--- What this task involves ---
Using the records that follow, copy every line containing the word "Linux".

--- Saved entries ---

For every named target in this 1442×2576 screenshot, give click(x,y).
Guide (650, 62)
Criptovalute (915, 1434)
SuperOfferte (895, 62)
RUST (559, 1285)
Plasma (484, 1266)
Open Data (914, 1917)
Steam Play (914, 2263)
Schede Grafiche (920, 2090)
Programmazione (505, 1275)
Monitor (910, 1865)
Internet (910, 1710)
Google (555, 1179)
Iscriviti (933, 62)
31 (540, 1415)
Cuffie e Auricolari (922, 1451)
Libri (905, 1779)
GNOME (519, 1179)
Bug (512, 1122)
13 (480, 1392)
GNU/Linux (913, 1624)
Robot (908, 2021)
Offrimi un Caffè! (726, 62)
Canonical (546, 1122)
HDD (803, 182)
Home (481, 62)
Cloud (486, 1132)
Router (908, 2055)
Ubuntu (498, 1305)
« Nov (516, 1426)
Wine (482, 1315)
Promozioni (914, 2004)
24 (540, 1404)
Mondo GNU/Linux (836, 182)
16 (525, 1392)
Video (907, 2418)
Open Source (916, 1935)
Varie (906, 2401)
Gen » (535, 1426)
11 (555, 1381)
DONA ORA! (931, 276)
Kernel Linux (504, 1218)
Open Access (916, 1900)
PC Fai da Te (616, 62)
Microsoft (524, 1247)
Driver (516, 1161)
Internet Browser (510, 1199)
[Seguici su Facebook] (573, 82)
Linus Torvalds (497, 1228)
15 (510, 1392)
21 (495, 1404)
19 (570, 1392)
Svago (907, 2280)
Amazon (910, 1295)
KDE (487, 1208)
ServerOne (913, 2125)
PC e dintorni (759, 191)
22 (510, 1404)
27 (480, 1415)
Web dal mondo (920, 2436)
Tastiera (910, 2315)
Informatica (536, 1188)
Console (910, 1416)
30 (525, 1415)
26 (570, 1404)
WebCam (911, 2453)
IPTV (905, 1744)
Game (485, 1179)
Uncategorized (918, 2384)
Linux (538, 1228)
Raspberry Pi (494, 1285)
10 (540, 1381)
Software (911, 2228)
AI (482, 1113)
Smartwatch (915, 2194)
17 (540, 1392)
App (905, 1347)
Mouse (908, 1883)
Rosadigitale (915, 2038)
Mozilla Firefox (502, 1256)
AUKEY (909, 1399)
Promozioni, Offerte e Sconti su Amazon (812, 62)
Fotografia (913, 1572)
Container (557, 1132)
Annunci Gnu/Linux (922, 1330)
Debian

--- Exercise result ---
GNU/Linux (913, 1624)
Mondo GNU/Linux (836, 182)
Kernel Linux (504, 1218)
Linux (538, 1228)
Annunci Gnu/Linux (922, 1330)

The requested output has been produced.